WHAT YOU WILL DO
Please return each entry that follows exactly as written, and keep the pictures out.

─── THE INPUT ───

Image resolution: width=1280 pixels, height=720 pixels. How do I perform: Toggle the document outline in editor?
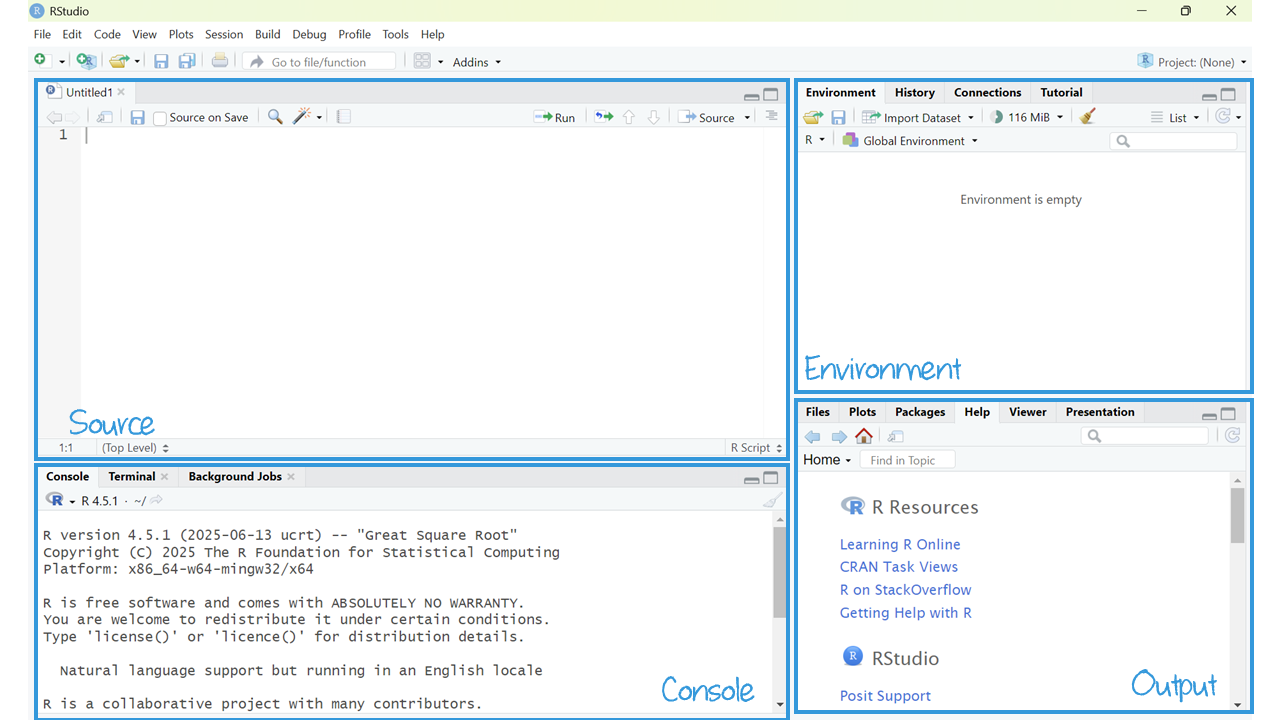[771, 116]
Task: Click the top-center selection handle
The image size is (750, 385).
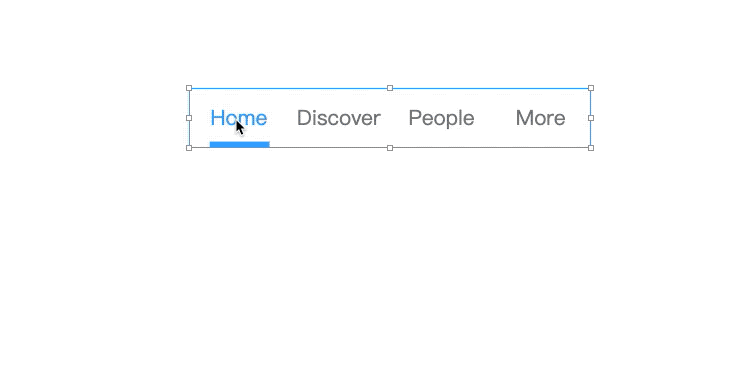Action: tap(390, 88)
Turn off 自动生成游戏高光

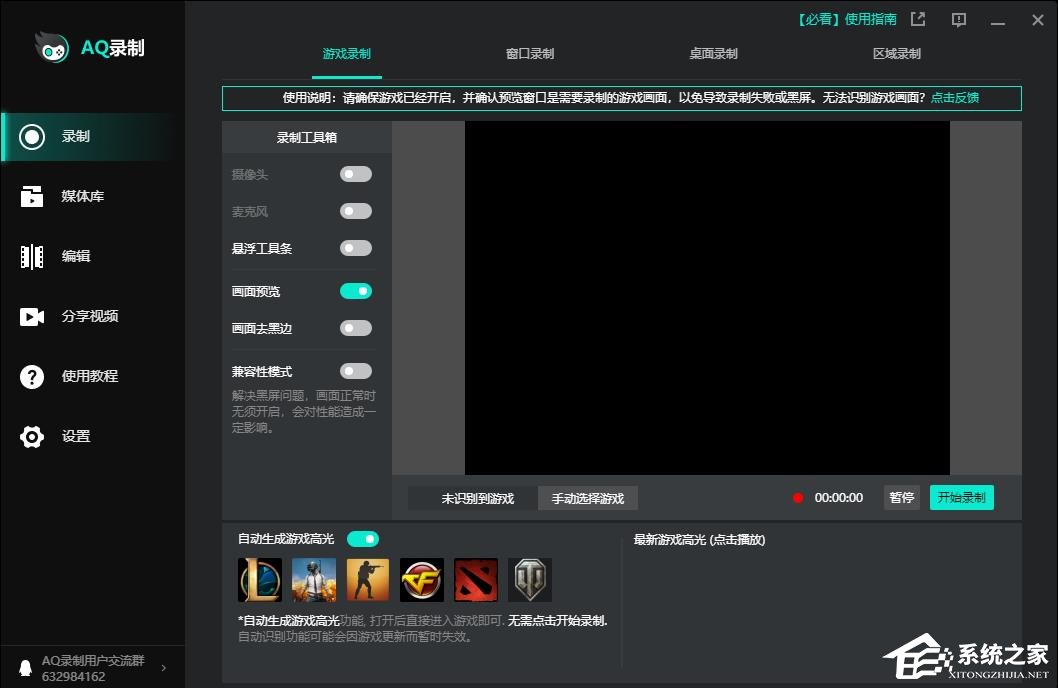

───

TASK OUTPUT
Image resolution: width=1280 pixels, height=720 pixels. How do I perform: Toggle the document outline in editor?
[771, 116]
Task: Click the top-center selection handle
The image size is (750, 385).
Action: tap(390, 88)
Turn off 自动生成游戏高光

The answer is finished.